Giving Shape to Turmoil: A Conversation with Chaim Potok
It would strike some as odd that an ordained rabbi who served a chaplaincy in the Korean War, later earned a Ph.D. in philosophy from an Ivy League university, earned a reputation as a world-class Judaic scholar, and wrote several best-selling novels along the way, would be known for his mapmaking abilities. But Chaim Potok has spent the majority of his life doing just
that-mapping out the terrain of his Jewish past in novels which have transported both Jew and non-Jew into fictional worlds which transcend religious boundaries.
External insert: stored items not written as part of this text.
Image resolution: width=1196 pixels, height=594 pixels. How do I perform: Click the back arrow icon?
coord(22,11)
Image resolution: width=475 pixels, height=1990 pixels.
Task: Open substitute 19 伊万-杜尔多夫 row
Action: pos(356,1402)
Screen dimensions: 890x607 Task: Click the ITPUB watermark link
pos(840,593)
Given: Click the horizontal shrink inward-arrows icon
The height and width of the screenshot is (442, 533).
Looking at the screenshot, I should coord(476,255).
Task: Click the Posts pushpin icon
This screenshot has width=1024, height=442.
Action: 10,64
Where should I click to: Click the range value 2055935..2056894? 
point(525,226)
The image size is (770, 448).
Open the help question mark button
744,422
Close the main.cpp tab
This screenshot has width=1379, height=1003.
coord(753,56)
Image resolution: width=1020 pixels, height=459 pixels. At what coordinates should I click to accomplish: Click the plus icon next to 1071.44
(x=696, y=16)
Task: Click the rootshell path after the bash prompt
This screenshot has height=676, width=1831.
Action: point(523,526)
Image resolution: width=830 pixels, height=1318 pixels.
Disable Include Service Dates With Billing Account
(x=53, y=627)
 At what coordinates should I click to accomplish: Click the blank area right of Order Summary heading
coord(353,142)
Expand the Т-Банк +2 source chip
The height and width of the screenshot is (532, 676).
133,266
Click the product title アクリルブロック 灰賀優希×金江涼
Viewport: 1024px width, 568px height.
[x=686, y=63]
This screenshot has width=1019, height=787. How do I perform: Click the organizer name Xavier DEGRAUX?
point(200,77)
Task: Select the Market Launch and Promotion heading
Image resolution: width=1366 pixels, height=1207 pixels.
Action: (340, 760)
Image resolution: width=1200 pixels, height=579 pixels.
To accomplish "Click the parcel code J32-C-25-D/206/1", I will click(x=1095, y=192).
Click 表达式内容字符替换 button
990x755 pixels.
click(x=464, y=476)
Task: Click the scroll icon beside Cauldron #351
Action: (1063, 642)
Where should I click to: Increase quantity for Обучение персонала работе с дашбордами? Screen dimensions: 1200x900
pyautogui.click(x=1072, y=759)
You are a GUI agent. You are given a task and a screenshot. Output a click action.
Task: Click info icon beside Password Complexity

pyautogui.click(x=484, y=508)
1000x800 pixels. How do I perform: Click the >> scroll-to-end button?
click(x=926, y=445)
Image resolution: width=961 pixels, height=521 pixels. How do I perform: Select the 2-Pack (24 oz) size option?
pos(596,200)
Perhaps best known as the author of The Chosen-which in 1981 was made into a movie starring Robby Benson and Rod Steiger, Potok is the author of eleven novels, two children’s books, and several works of nonfiction including the critically acclaimed Wanderings: Chaim Potok’s History of the Jews
“Long ago, in The Chosen,” he writes, “I set out to draw a map of the New York world through which I once journeyed. It was to be a map not only of broken streets, menacing alleys, concrete-surfaced backyards, neighborhood schools and stores . . . a map not only of the physical elements of my early life, but of the spiritual ones as well.”¹ The result of such mapmaking has been an insider’s look into opposing worldviews-conservative Jewish-American culture and twentieth- century secularism: clashing values, beliefs, ideas, and dreams. This has been the underlying tension in all of Potok’s writing. And it has also been the story of his life.